New battery recycling method uses less energy and less hazardous chemicals

The new battery recycling method can simplify current processes, which recycles elements by dissolving battery cathode with strong acids.

Developed by Professor Peter Slater, Professor Paul Anderson, and Dr Laura Driscoll from Birmingham’s School of Chemistry, the new battery recycling method focuses on recycling the highest value component of end-of-life electric car batteries – the battery cathode.

Organic acid, such as ascorbic acid, is used as a leaching agent. It has been tested on cathode material from a first generation Nissan Leaf battery cell that had powered 40,000 miles of driving.

The research, ‘Phase-selective recovery and regeneration of end-of-life electric vehicle blended cathodes via selective leaching and direct recycling,’ published in ChemRxiV, showed that ascorbic acid selectively leaches low-value electrode material.

This leaves the higher value nickel and cobalt-based material in a solid state – from which it can be directly recycled.

The work has been patented by the University of Birmingham Enterprise.

The new method has potential for simplifying battery recycling

Current battery recycling methods concentrate on recycling elements by dissolving battery cathodes using strong acids. This poses an additional problem of disposing potentially hazardous waste from the recycling process.

It also relies on the initial shedding of the batteries, which mixes components and creates a jumble of chemistries that can only be separated through chemical processes.

Professor Peter Slater, co-inventor of the new battery recycling method, commented: “Battery chemistry, and cathode chemistry in particular, is constantly evolving to meet the demand for greater energy density.

“However, battery recycling has remained relatively static, and has focused on breaking down the cathodes into their individual element components particularly when recycling mixed chemistries, which loses a lot on the internal value of the cathode material.

“The challenge with recycling mixed chemistries is to separate out the low and high-value materials. Our method removes the low-value material, while leaving the high-value material in a solid state, so it can be directly recycled, maintaining its high value.”

Research from a real-world perspective

The research team started by looking at what is actually going into recycling chains.

They chose a battery from a Nissan Leaf because this was the first mass-market electric vehicle. Because of this, both the car and its batteries will be among the first to enter recycling chains and the recycling industry.

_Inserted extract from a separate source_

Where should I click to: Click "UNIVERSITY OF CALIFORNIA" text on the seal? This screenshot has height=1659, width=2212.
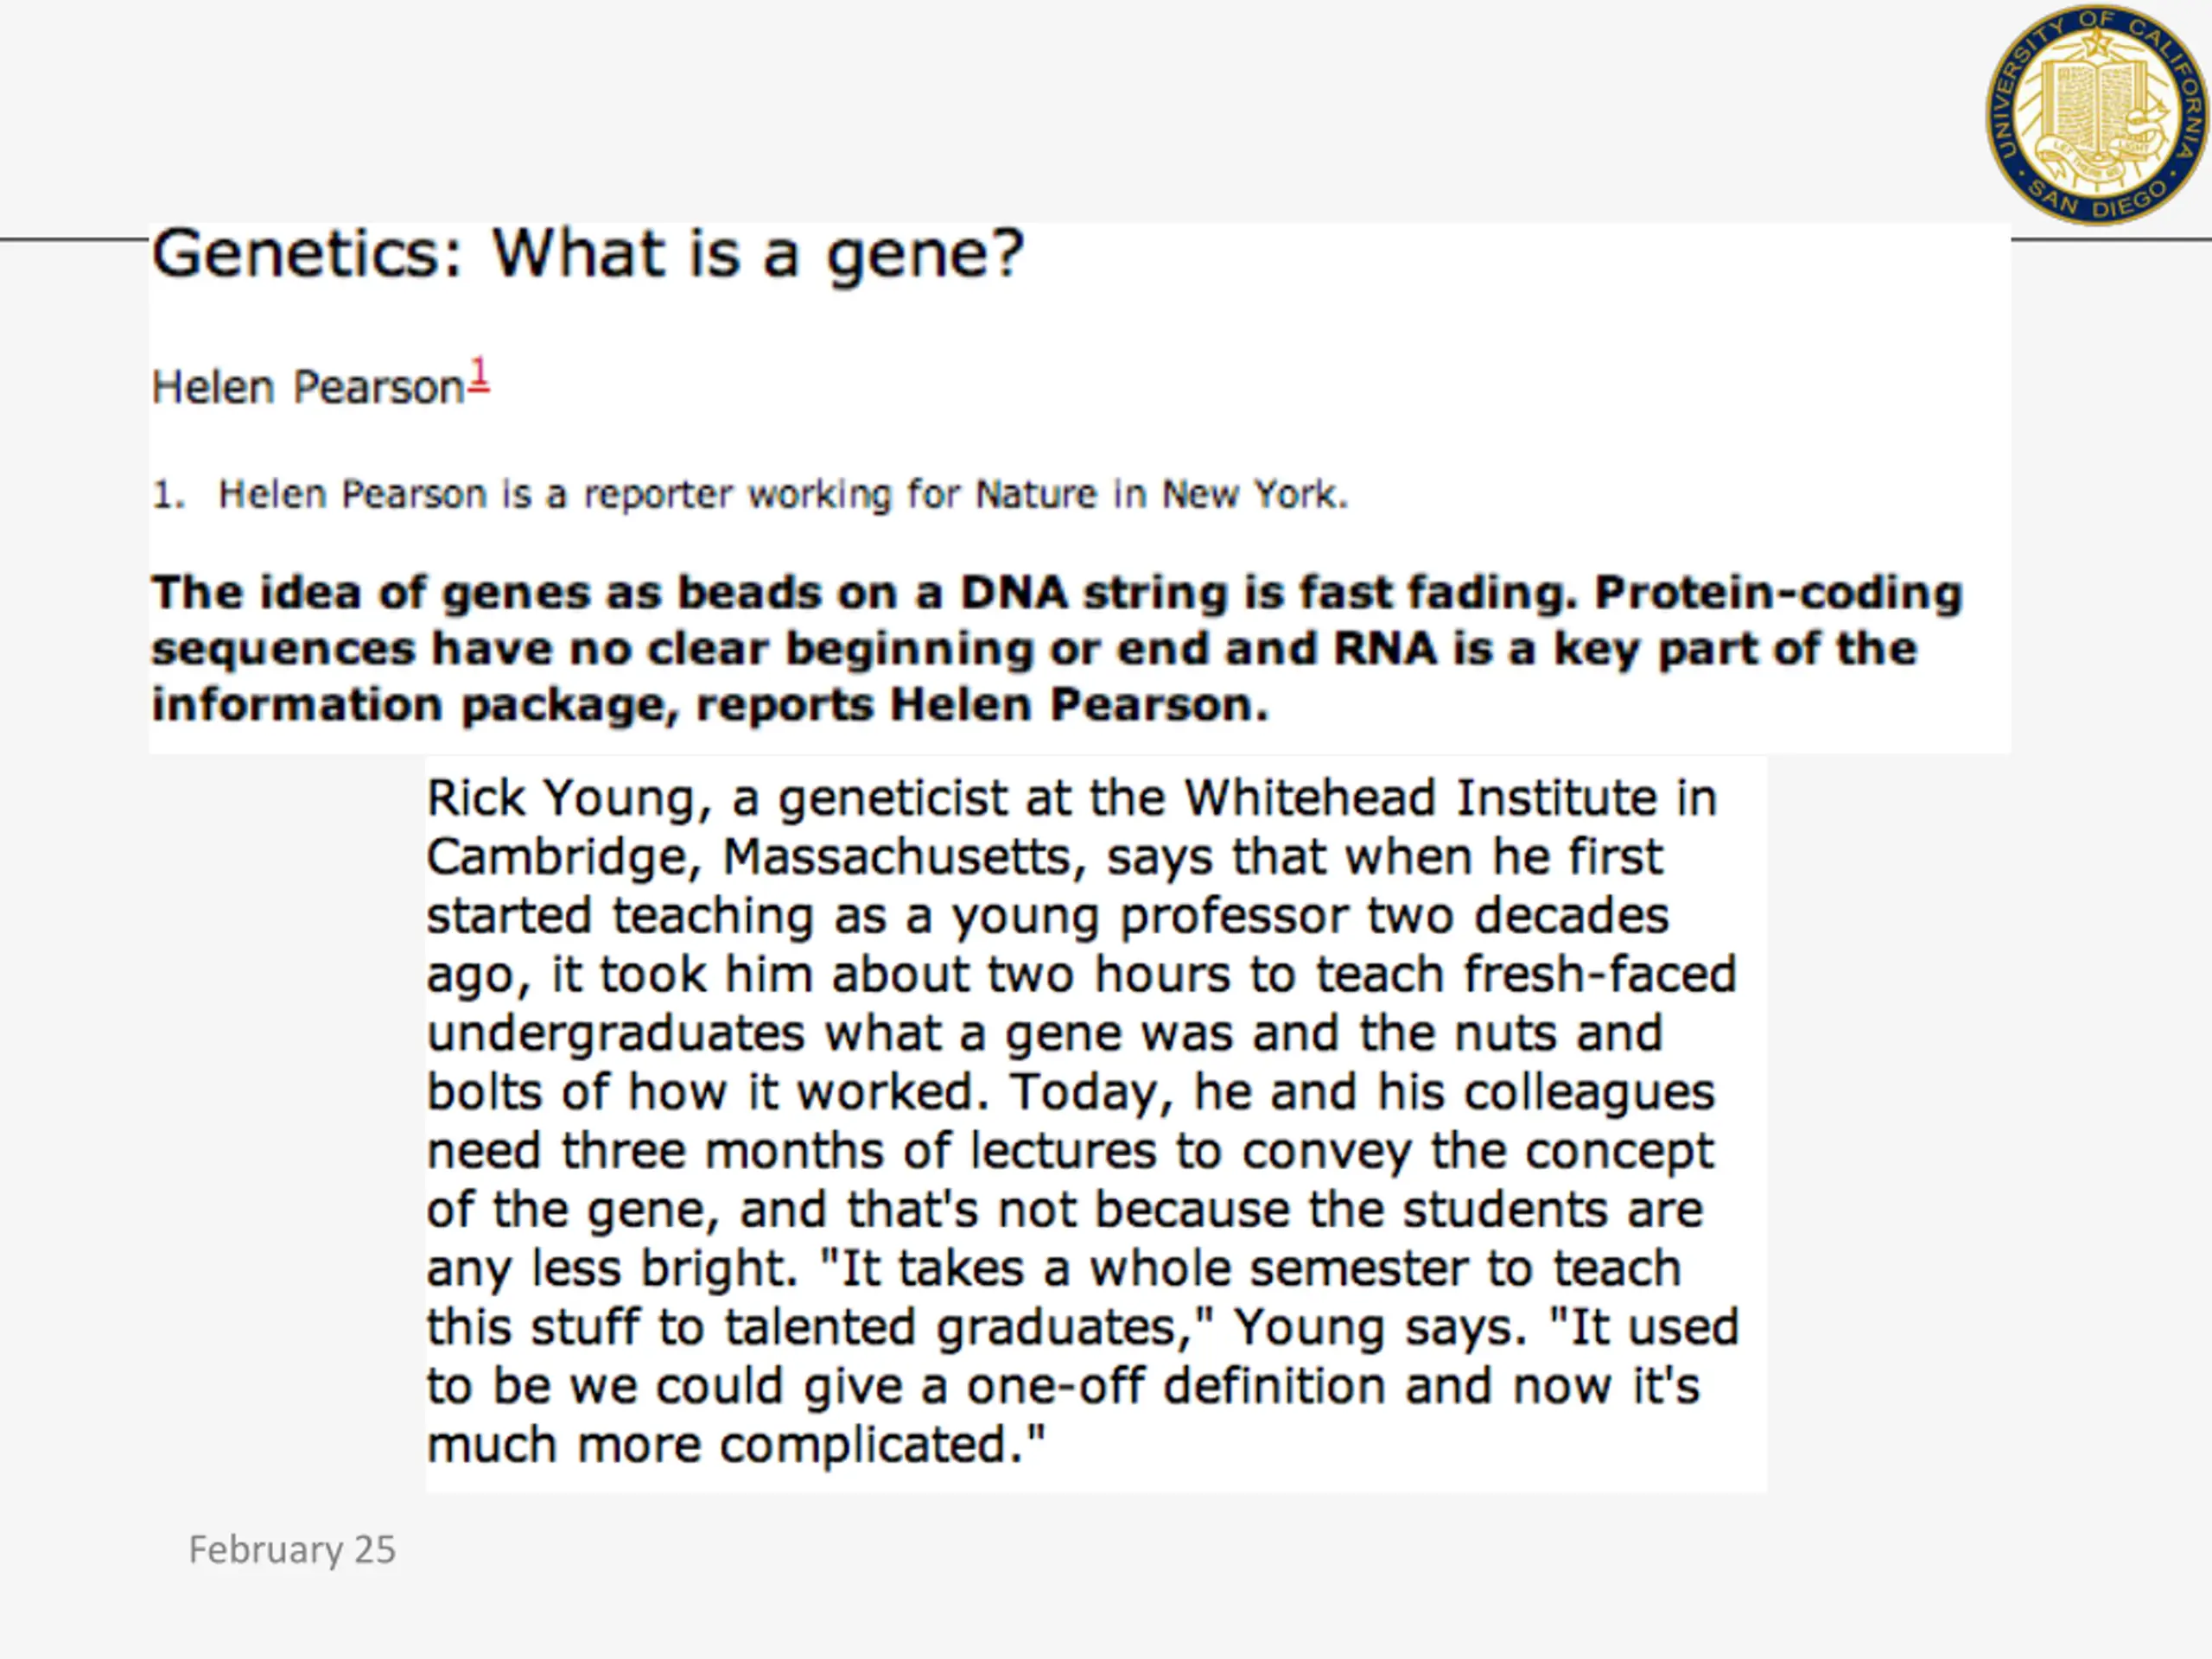[2098, 80]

Professor Slater concluded: “Our battery recycling method will reduce the cost and number of steps to recover cathode materials, so they can be remanufactured and put back into new batteries, with minimal environmental footprint.”

Scaling up the new approach

The team is now working on scaling up the new battery recycling approach. They are looking for long-term partners for pilot studies, to deliver this technology to existing infrastructure, or to collaborate on further research to develop the system.

The research is part of the ReLiB project, a multi-institution consortium of researchers funded by the Faraday Institution and led by the University of Birmingham. The project aims to improve the speed, economics, and the environmental footprint of the recycling process.